A key question arising from the Taliban’s return to power in Afghanistan is their relationship with their long-time ally, al-Qaeda.
Al-Qaeda is bound to the Taliban by a pledge of allegiance – or “bay’ah” – which was first offered in the 1990s by Osama Bin Laden to his Taliban counterpart Mullah Omar.
The pledge has been renewed several times since, although it has not always been publicly acknowledged by the Taliban.
Under the 2020 peace deal with the US, the Taliban agreed not to allow al-Qaeda or any other extremist group to operate in areas under their control. They reiterated this vow days after the takeover of Kabul on 15 August.
But they do not appear to have publicly rejected al-Qaeda either.
And al-Qaeda has certainly not softened its rhetoric towards the US.

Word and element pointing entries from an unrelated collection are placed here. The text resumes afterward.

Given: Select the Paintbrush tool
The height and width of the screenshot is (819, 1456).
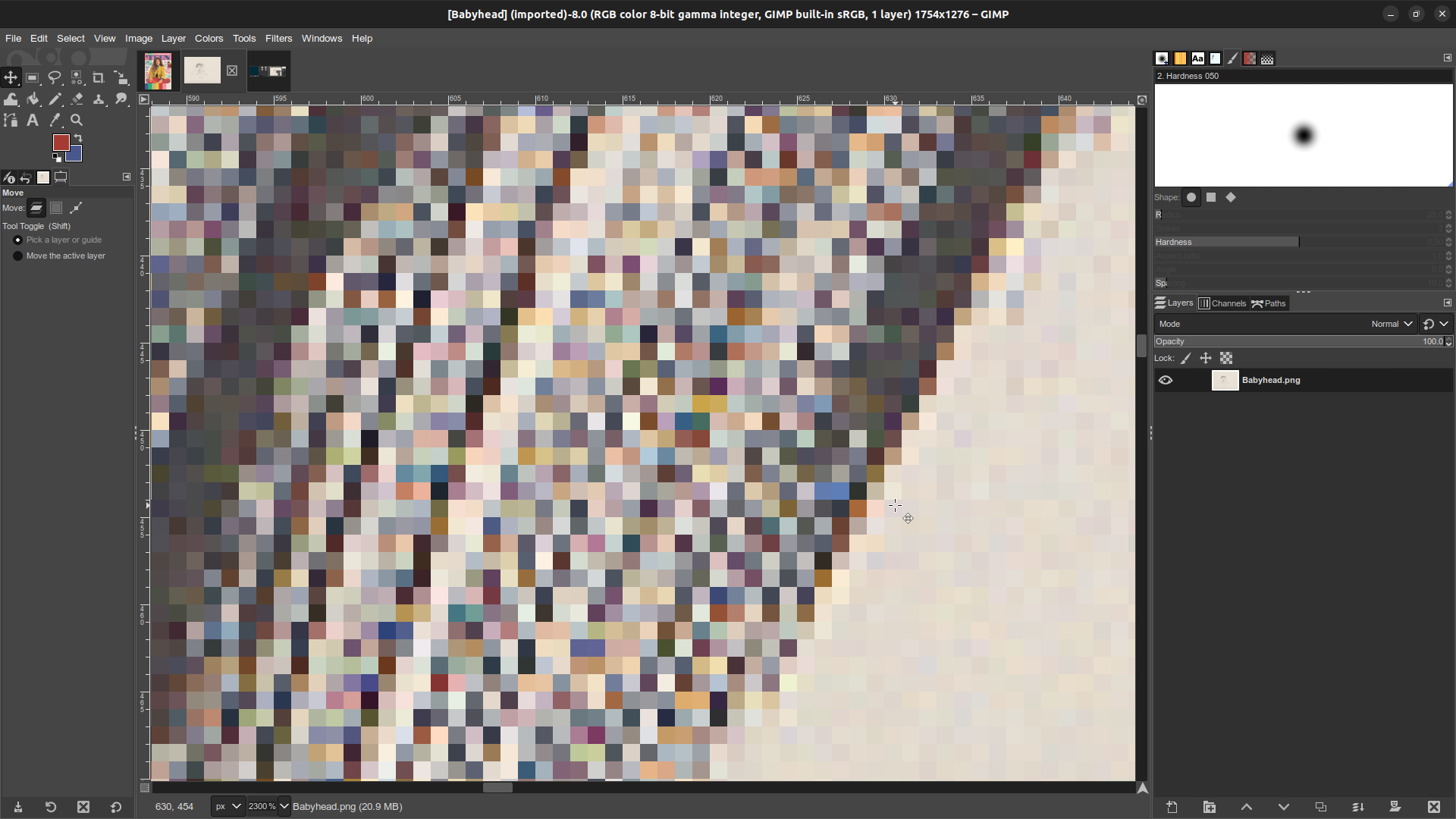Looking at the screenshot, I should point(56,99).
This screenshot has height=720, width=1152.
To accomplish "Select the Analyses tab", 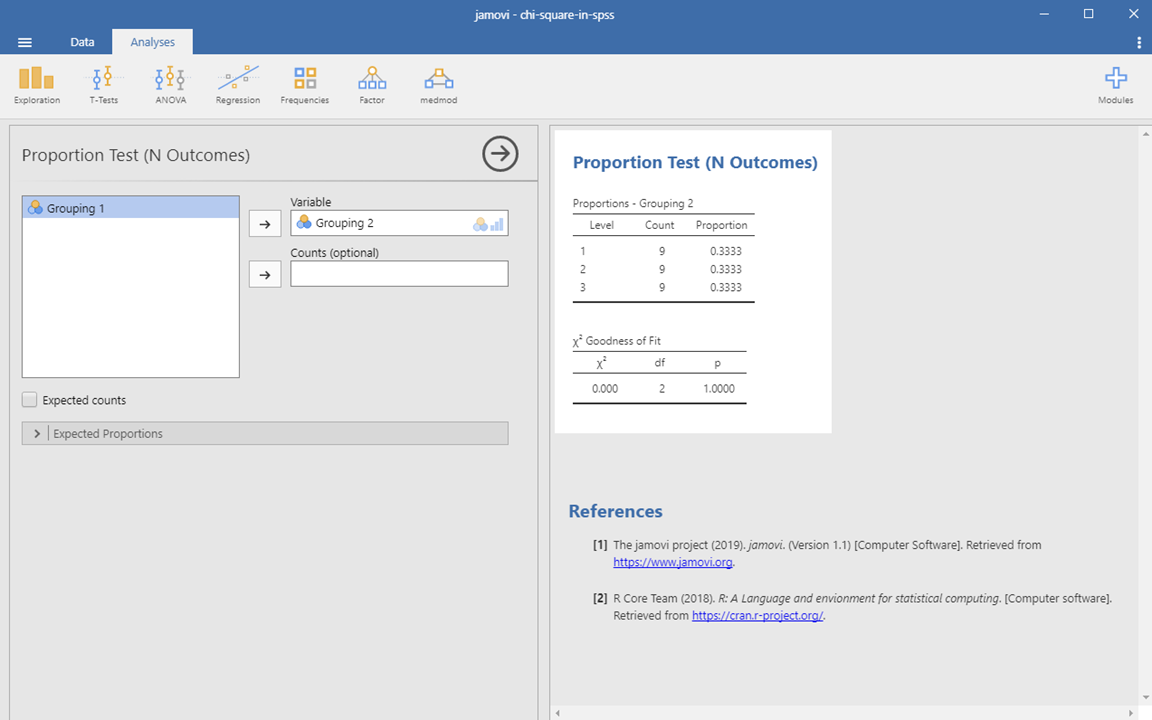I will tap(152, 42).
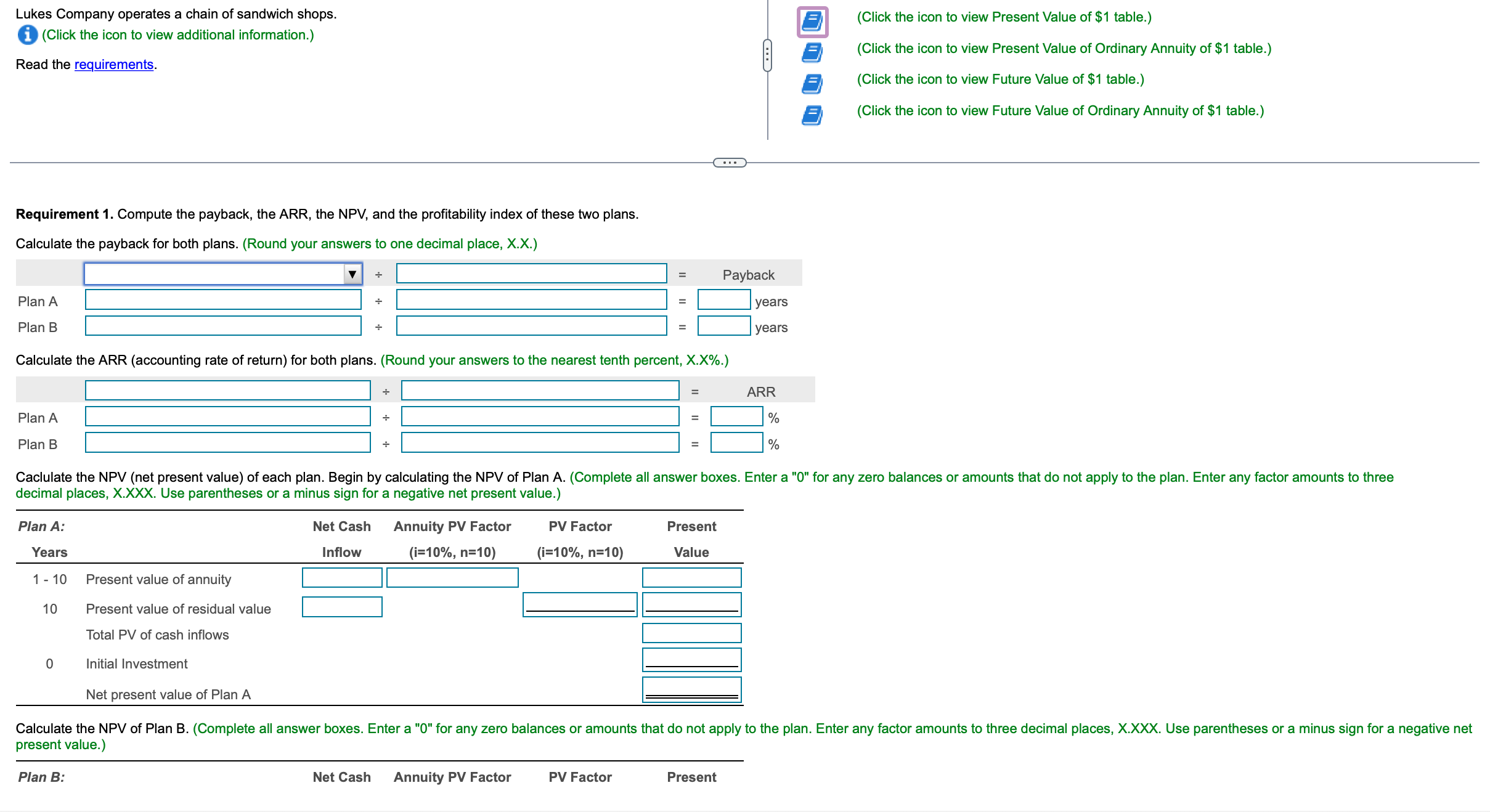Screen dimensions: 1490x812
Task: Click Plan A ARR percent answer field
Action: 736,417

Significance of the pledge
The Arabic word bay’ah is a term meaning a pledge of loyalty to a Muslim leader and is the foundation of fealty between many jihadist groups and their affiliates.
It entails obligations for both parties, including obedience by the one offering bay’ah to a leader. Reneging on the pledge is considered a serious offence in Islam.
In al-Qaeda’s case, it effectively subordinates it to the Taliban, by bestowing the honorific title of “commander of the faithful” upon the Taliban leader and his successors.
t was probably a factor in Mullah Omar’s refusal to hand Bin Laden over to the Americans after the 9/11 attacks, leading to the US-led invasion in 2001.
One famous example of the flouting of bay’ah came when al-Qaeda’s affiliate in Iraq refused to adhere to its pledge to central command, leading it to break away and later re-emerge as the Islamic State group (IS).
IS and al-Qaeda remain fierce rivals.